The actual meaning of dance lives in the hearts and minds of dancers both current and former. Dancers are not cheerleaders! Dancers study technique, form, and control, which is separate from the formulas of cheerleading. They are separate sports, and yes I really do believe they are both sports; dance and cheer.
Malina Bohannon began dancing at age 3. A former Red Rock Star, and national dance champion, Malina understands the hard work and dedication needed to perform well at the competition. She’s a team player, part of my dance family, and a friend.
Malina did attempt to go the cheerleading route for a while, and like most dancers, I’ve seen, learned that her dancer’s heart was calling her back to the dance floor.
Malina like myself did the cheerleading route for a time. Both of us took a year or two off of studio dance and went independent in dance, and/or cheer. She doesn’t regret the decision to have left dance for a while, but dance does have a special calling in her heart. She is expected to return to the drill team and dance floor this next season. Molina is excited about the opportunity to once again compete in dance and aspires to enter the solo competition arena as well.
Malina stated “I miss being with the team on the dance floor. We grew up together. Good or bad we were always there for each other. I liked the cheer squad, but what I really want to do is just dance. The cheerleaders do deserve a lot of praise however, they don’t really receive any – for the amount of work they do.”
In the larger metropolitan areas, the dance and cheer teams are expected to work together and both teams MUST attend every game. They all cheer. Most have coaches who work with both teams, and they form what is called a spirit squad. The dance takes a certain breed, as does cheer, but we are one team – one spirit squad.

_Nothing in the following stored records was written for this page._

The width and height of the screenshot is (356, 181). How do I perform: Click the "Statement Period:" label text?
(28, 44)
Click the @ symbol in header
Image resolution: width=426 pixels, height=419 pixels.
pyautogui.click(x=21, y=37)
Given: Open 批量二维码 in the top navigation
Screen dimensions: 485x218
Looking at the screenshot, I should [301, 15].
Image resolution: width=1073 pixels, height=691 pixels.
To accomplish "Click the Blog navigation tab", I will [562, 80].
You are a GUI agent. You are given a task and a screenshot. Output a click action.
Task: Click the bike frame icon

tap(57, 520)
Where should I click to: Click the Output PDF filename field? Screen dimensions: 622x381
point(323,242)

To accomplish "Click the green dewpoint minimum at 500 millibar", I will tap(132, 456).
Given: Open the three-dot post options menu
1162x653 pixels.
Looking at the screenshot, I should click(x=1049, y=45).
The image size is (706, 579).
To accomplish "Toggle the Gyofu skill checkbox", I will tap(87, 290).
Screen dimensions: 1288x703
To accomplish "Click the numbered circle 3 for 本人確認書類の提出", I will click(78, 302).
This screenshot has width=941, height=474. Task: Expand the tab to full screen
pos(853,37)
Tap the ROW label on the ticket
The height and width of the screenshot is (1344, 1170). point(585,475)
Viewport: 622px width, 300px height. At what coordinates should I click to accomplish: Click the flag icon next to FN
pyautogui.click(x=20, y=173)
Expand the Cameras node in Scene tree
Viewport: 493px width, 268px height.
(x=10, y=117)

To understand the differences between cheerleaders and dancers like Malina, we sought out to learn from a cheerleader and alumni of GCHS.
In an interview with a former cheerleader, Samantha Jacobson (Samantha cheered all four years at GCHS). Samantha stated,
“Your alumni is key to the success of your team”.
Samantha also noted that most coaches are only paid maybe $1000 – $1500 total for a whole year. That’s pretty much volunteer status. It is hard for a person who only has a few hours a day, and limited funds, to meet all the expectations that are required to produce a high-level team.
Samantha cheered under a number of excellent instructors but did mention that one coach, in particular, Amy Cox; who really put the word volunteer on the map for her team.
“Amy didn’t take anything negative from the team, she taught us respect. That is the way it should be. Cheer coaches are not paid to deal with the real issues, those issues generally are passed up to the principle level.
The team isn’t allowed to compete, because they don’t consider cheer a sport. However when you have issues on say, the football team, those coaches are generally well compensated – and the issues are wiped away. That is why our cheer team needs our alumni, to help back up our cheer coaches and train our young cheerleaders “.
Malina is a national dance champion. She began at the very tender age of 3, dancing with the Stars’ in the micro minis, and went on to dance for 12 more years. I watched her grow into one of the most talented dancers on the floor. While it saddened me to watch her leave, I am very glad to see her return. I think her background knowledge of the cheerleading world will only help to make her a more heartfelt dancer, with her team first in her mind. She is lucky to have had the opportunity to learn and grow in the cheerleading environment. Cheerleading teaches you to lead and not expect a lot in return.
As a sophomore, Malina already understands how the role of leadership can be a tough one. She also knows what effective leadership can do within a community. Dancers also do fundraisers to help with special events and projects; she is interested in seeing more fundraising done at the high school level.
The Grand County High School Devilettes Drill Team are state-sanctioned, and drill is classified as a sport. They should be actively involved in fundraising.
With her dynamic personality, Malina is sure to be successful in all her endeavors. She plans to begin taking current enrollment classes in the fall of her junior year through USU Moab and has high ambitions of one day becoming a successful businesswoman. I have no doubt she will.
Malina noted “you can’t let those moments in life that seemed bad get you down. You have to take those moments and use them to help yourself grow into a more successful individual. I’ve learned, I’ve grown, I know what my weaknesses are, and I know that I’m not alone. I also know what my strengths are, and what I need to do to be successful. I really want to be able to help others to see that in themselves as well”.
PS: I would like to personally give a big shout out to Malina ‘s dad, Woody. At nationals, he often would step in and help in the daddy-daughter dances. He did back tucks with me one year in front of an audience of 3000 people. As a little kid, “I had a blast!” THANKS, DADDY O!